- [What to produce]: Your whole reply should be the lines from the one that contains "Image resolution: width=1024" through the last line of the listing, copied exactly.
[Start of section]
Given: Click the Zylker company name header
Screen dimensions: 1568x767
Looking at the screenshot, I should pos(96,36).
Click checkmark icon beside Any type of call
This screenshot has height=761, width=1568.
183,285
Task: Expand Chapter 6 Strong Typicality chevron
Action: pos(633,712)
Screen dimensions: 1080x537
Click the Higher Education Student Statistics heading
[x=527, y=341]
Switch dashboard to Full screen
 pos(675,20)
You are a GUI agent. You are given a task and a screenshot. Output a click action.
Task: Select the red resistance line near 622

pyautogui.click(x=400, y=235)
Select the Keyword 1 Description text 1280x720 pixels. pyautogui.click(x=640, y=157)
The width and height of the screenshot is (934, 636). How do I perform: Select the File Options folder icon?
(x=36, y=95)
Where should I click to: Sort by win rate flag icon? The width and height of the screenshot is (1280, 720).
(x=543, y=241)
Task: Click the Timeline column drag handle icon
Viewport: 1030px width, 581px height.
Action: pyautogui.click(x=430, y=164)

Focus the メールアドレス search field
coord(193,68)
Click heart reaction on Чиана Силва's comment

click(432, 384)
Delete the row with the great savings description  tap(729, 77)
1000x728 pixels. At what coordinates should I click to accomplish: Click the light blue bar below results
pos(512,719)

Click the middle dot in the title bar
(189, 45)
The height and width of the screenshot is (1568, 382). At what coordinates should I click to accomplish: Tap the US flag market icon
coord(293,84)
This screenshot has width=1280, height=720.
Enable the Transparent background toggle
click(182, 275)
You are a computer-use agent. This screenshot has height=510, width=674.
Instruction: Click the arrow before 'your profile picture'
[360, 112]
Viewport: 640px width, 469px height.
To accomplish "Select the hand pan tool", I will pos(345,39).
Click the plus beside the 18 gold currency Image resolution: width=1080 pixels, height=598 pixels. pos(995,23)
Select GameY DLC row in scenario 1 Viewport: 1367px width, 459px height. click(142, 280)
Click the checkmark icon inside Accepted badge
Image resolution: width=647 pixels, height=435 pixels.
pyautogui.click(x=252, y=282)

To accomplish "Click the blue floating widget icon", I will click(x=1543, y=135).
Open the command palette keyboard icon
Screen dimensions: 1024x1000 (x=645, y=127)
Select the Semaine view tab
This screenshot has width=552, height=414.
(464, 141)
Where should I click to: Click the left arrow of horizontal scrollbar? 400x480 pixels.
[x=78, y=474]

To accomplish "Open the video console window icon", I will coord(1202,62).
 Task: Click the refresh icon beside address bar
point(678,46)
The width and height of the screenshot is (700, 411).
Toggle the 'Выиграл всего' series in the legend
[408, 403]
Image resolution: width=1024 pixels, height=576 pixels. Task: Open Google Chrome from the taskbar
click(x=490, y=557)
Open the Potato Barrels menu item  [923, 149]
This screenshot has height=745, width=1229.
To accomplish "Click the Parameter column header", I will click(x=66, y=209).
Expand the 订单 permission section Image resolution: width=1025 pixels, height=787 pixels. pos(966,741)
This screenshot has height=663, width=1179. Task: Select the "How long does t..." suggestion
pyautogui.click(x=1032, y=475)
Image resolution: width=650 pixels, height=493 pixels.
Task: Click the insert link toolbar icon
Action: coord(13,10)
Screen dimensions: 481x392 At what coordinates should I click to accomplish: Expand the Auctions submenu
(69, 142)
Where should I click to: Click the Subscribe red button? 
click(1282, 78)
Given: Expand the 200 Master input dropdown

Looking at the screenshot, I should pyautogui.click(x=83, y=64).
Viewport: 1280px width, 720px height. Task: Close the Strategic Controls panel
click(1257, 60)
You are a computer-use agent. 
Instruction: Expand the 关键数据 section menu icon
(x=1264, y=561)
[End of section]
- [Result of the task]:
Image resolution: width=1024 pixels, height=576 pixels. Task: Open Google Chrome from the taskbar
click(x=490, y=557)
Open the Potato Barrels menu item  [923, 149]
This screenshot has height=745, width=1229.
To accomplish "Click the Parameter column header", I will click(x=66, y=209).
Expand the 订单 permission section Image resolution: width=1025 pixels, height=787 pixels. pos(966,741)
This screenshot has height=663, width=1179. Task: Select the "How long does t..." suggestion
pyautogui.click(x=1032, y=475)
Image resolution: width=650 pixels, height=493 pixels.
Task: Click the insert link toolbar icon
Action: coord(13,10)
Screen dimensions: 481x392 At what coordinates should I click to accomplish: Expand the Auctions submenu
(69, 142)
Where should I click to: Click the Subscribe red button? 
click(1282, 78)
Given: Expand the 200 Master input dropdown

Looking at the screenshot, I should pyautogui.click(x=83, y=64).
Viewport: 1280px width, 720px height. Task: Close the Strategic Controls panel
click(1257, 60)
You are a computer-use agent. 
Instruction: Expand the 关键数据 section menu icon
(x=1264, y=561)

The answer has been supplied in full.